Start of Exercise input
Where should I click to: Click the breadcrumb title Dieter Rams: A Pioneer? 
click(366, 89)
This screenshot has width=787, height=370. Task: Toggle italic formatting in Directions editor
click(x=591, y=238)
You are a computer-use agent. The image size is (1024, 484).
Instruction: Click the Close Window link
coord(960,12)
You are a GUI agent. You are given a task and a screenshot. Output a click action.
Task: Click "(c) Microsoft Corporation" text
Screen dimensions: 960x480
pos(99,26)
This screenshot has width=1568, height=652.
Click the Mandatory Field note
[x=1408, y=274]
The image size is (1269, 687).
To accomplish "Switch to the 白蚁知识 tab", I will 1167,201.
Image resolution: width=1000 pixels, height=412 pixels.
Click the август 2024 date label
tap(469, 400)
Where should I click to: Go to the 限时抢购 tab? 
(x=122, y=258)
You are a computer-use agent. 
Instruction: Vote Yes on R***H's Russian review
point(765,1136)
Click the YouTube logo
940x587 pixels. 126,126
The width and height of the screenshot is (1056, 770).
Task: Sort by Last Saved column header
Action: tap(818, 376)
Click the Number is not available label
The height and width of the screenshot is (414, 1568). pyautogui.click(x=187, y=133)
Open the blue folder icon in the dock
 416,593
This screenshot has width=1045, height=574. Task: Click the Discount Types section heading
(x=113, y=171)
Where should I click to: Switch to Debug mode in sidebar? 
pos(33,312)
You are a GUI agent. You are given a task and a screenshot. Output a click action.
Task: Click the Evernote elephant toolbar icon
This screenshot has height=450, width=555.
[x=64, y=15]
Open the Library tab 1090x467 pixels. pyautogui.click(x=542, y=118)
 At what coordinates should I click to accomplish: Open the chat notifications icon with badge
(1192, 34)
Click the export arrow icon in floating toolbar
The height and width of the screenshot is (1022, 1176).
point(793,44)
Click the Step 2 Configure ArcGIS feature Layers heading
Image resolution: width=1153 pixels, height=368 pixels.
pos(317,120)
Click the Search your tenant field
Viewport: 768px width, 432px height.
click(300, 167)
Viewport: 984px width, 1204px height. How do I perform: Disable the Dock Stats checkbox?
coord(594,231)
End of Exercise input
◆ **Task goal**:
In the data above, which lines lie between the line with "You are a computer-use agent. The" and the line with "Click the Step", inclusive? Print those lines exactly and nothing else.

◆ **Result for this task**:
You are a computer-use agent. The image size is (1024, 484).
Instruction: Click the Close Window link
coord(960,12)
You are a GUI agent. You are given a task and a screenshot. Output a click action.
Task: Click "(c) Microsoft Corporation" text
Screen dimensions: 960x480
pos(99,26)
This screenshot has width=1568, height=652.
Click the Mandatory Field note
[x=1408, y=274]
The image size is (1269, 687).
To accomplish "Switch to the 白蚁知识 tab", I will 1167,201.
Image resolution: width=1000 pixels, height=412 pixels.
Click the август 2024 date label
tap(469, 400)
Where should I click to: Go to the 限时抢购 tab? 
(x=122, y=258)
You are a computer-use agent. 
Instruction: Vote Yes on R***H's Russian review
point(765,1136)
Click the YouTube logo
940x587 pixels. 126,126
The width and height of the screenshot is (1056, 770).
Task: Sort by Last Saved column header
Action: tap(818, 376)
Click the Number is not available label
The height and width of the screenshot is (414, 1568). pyautogui.click(x=187, y=133)
Open the blue folder icon in the dock
 416,593
This screenshot has width=1045, height=574. Task: Click the Discount Types section heading
(x=113, y=171)
Where should I click to: Switch to Debug mode in sidebar? 
pos(33,312)
You are a GUI agent. You are given a task and a screenshot. Output a click action.
Task: Click the Evernote elephant toolbar icon
This screenshot has height=450, width=555.
[x=64, y=15]
Open the Library tab 1090x467 pixels. pyautogui.click(x=542, y=118)
 At what coordinates should I click to accomplish: Open the chat notifications icon with badge
(1192, 34)
Click the export arrow icon in floating toolbar
The height and width of the screenshot is (1022, 1176).
point(793,44)
Click the Step 2 Configure ArcGIS feature Layers heading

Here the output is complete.